To determine the speed of sound in the gas filled in a Kundt's tube, we can use the relationship between frequency, wavelength, and wave speed. The formula we need is:

Wave Speed Formula

The speed of a wave (v) is given by the equation:

v = f × λ

where:

  • v is the speed of sound in the medium (in meters per second, m/s),
  • f is the frequency of the wave (in hertz, Hz),
  • λ is the wavelength (in meters, m).

Finding the Wavelength

In this case, we know the frequency (f = 1000 Hz) and the distance between 6 successive nodes (82.5 cm). To find the wavelength, we first need to understand how nodes are spaced in a standing wave pattern.

In a standing wave, the distance between two successive nodes is half of the wavelength. Therefore, if the distance between 6 nodes is 82.5 cm, we can calculate the distance between one node and the next:

Calculating the Distance Between Nodes

The distance between 6 nodes includes 5 segments (since the first node is at the start and the last node is at the end). Thus:

Distance between 6 nodes = 5 × (distance between two nodes)

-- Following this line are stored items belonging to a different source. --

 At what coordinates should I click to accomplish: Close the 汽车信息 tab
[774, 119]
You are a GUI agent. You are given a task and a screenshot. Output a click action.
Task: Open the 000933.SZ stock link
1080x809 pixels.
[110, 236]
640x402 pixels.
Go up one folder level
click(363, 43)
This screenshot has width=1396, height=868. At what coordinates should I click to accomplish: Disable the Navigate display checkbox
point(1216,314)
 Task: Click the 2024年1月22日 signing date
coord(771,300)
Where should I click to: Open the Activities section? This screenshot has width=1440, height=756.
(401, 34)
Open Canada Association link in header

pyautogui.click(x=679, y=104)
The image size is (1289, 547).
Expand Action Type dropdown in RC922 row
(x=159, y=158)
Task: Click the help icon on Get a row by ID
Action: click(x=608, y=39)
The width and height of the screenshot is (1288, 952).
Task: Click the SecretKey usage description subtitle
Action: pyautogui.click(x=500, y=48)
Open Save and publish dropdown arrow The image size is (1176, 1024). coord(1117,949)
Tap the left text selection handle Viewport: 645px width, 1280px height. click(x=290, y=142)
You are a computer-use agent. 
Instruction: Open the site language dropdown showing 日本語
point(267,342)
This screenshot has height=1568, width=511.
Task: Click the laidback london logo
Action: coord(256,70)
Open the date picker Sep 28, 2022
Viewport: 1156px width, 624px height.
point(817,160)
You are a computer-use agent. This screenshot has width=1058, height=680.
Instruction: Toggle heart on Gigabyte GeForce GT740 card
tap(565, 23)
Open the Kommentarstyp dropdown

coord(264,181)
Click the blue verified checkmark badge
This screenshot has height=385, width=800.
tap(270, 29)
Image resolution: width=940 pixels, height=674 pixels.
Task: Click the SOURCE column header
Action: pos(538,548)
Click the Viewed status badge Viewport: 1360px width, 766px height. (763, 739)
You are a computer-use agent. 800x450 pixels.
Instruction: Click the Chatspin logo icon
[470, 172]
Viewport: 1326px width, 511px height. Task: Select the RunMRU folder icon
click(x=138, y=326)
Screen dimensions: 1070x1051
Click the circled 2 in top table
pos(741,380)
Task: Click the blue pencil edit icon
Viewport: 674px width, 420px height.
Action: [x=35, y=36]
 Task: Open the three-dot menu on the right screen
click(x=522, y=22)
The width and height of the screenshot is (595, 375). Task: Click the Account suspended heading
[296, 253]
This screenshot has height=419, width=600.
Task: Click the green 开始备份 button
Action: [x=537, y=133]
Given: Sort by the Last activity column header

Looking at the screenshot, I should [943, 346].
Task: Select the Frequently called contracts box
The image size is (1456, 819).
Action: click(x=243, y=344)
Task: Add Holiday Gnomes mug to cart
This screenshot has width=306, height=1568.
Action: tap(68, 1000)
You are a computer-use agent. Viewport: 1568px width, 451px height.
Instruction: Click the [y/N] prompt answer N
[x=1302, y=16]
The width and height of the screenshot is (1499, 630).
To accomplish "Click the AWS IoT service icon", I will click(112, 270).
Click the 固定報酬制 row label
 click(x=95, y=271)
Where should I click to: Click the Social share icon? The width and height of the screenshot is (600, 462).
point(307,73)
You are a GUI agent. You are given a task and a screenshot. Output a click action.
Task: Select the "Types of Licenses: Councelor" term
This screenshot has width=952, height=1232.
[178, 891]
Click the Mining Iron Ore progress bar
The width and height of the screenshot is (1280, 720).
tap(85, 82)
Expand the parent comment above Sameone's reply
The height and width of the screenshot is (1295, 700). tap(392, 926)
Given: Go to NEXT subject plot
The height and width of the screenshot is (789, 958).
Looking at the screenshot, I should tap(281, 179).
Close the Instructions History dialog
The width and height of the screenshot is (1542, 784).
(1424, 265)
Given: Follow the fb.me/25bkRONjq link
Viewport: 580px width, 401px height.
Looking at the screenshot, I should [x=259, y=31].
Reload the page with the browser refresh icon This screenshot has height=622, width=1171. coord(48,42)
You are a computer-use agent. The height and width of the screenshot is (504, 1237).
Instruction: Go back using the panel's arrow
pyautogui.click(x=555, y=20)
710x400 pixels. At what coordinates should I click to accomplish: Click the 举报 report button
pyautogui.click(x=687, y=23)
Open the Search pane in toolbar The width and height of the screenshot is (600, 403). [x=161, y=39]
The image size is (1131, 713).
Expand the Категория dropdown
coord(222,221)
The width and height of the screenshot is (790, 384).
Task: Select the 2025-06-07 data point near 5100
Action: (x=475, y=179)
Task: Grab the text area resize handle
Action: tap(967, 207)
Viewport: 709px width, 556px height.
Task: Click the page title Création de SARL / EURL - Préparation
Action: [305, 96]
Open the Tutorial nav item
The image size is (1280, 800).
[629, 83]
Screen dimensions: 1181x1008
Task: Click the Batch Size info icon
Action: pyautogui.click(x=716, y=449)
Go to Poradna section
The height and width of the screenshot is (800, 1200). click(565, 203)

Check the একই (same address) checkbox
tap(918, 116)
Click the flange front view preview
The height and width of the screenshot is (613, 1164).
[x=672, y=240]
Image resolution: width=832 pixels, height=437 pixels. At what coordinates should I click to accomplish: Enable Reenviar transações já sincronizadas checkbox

Let d be the distance between two successive nodes:

5d = 82.5 cm

Now, converting 82.5 cm to meters gives us:

5d = 0.825 m

Now, solving for d:

d = 0.825 m / 5 = 0.165 m

Finding the Wavelength

Since the distance between two nodes is half the wavelength:

λ = 2d = 2 × 0.165 m = 0.33 m

Calculating the Speed of Sound

Now that we have both the frequency and the wavelength, we can find the speed of sound:

v = f × λ = 1000 Hz × 0.33 m = 330 m/s

Final Answer

Thus, the speed of sound in the gas filled in the tube is 330 m/s, which corresponds to option 2) 330 m/s.